Let freedom ring

This Independence Day, let’s reflect on what liberation means for workers.

Featured on Workday, Tamar Sarai Davis’s (@bytamarsarai) piece on the proposed “Abolition Amendment” and #EndtheException, a campaign to pass federal legislation to end prison slavery. From the piece:

Jorge Renaud, the national criminal justice director for LatinoJustice PRLDF, was incarcerated in Texas for 27 years. For 13 years, he experienced not just the painful labor of fieldwork—chopping trees and picking cotton, sorghum, and corn—but also retaliation when refusing to work. 
“[It was] two years into my last sentence—I had a 60-year sentence,” Renaud said, “I thought I was going to die in prison and I drew a line. I said, ‘There are some things I’m not going to do for you all. I don’t care what you do to me.’ So I’m working out in the fields and I threw my aggy [grubbing hoe] up in the air and I was lucky they didn’t shoot me. They said, ‘You’re not going to work?’ and I said, ‘I’m not going out in the fields for y’all,’ and they put me in solitary for a couple of years.”


Check out more Workday content on prison labor here.

Read: An opinion in Minnesota Reformer by Eric Willis, a leader with CTUL’s Freedom Fighters, a committee of Black workers. Willis links wage theft, policing, and corporate interests together in a call to build solidarity between working communities.

Refinery strike comes to an end

Workers with Teamsters Local 120 at the St. Paul Park oil refinery reached a strike settlement agreement with Marathon on Thursday, ending a little over five-month-long dispute. Beginning in January, workers were locked out during a strike in their fight for safety, a fight that will continue through the grievance process.

Check your check: the minimum wage was raised in Minneapolis

Workers at Minneapolis-Saint Paul International Airport with SEIU Local 26, Machinists Union, and UNITE HERE Local 17 held a press conference on Thursday emphasizing the importance of the wage increase.

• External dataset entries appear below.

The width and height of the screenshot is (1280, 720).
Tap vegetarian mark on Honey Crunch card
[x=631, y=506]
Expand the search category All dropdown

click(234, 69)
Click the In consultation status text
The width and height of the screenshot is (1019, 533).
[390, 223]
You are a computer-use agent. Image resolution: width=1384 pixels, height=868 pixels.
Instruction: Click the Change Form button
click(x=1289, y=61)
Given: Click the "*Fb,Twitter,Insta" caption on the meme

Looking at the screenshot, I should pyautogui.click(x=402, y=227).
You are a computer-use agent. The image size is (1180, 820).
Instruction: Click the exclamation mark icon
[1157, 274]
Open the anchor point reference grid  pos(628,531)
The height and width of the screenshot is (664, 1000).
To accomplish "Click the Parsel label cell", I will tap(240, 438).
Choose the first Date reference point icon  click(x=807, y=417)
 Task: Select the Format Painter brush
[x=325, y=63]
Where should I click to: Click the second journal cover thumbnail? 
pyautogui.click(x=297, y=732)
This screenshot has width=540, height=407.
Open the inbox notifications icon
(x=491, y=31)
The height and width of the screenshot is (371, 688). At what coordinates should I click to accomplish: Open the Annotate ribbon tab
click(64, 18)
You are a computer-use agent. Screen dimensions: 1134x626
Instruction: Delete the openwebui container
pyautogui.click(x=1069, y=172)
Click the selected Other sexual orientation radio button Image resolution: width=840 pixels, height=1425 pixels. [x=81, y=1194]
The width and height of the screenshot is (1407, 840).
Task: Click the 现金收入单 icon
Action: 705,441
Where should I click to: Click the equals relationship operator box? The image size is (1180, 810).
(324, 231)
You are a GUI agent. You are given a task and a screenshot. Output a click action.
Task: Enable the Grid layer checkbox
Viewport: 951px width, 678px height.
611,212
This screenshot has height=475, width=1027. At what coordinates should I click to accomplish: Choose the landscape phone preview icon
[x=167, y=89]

Minnesota legislature passes budget including financial support for essential workers

“Countless working Minnesotans across multiple sectors and in every corner of our state put themselves in harm’s way for more than a year, many going without pay when forced to quarantine at home,” said Minnesota AFL-CIO President Bill McCarthy in a press release. “These workers, many of whom continue to face racial and economic disparities on top of pandemic stress, need to be made whole for the extraordinary work they do and the sacrifices they made.”

The budget bill also includes a 17 percent increase to the Attorney General’s’ Office budget, which includes additional funding for the Office’s wage theft and antitrust units.

“This budget is a win for Minnesota families and consumers,” said Attorney General Keith Ellison in a press release. “It will help ensure Minnesotans take home every dollar they earn and help them be free from abusive antitrust practices that make it harder for all of us to afford our lives.”

July 1st was #NationalPostalWorkerDay! ✉️

An excerpt from Let America Be American Again by poet Langston Hughes:

The free?

Who said the free? Not me?
Surely not me? The millions on relief today?
The millions shot down when we strike?
The millions who have nothing for our pay?
For all the dreams we’ve dreamed
And all the songs we’ve sung
And all the hopes we’ve held
And all the flags we’ve hung,
The millions who have nothing for our pay—
Except the dream that’s almost dead today.

O, let America be America again—
The land that never has been yet—
And yet must be—the land where every man is free.
The land that’s mine—the poor man’s, Indian’s, Negro’s, ME—
Who made America,
Whose sweat and blood, whose faith and pain,
Whose hand at the foundry, whose plow in the rain,
Must bring back our mighty dream again.

Dreaming mightily. We are each other’s harvest.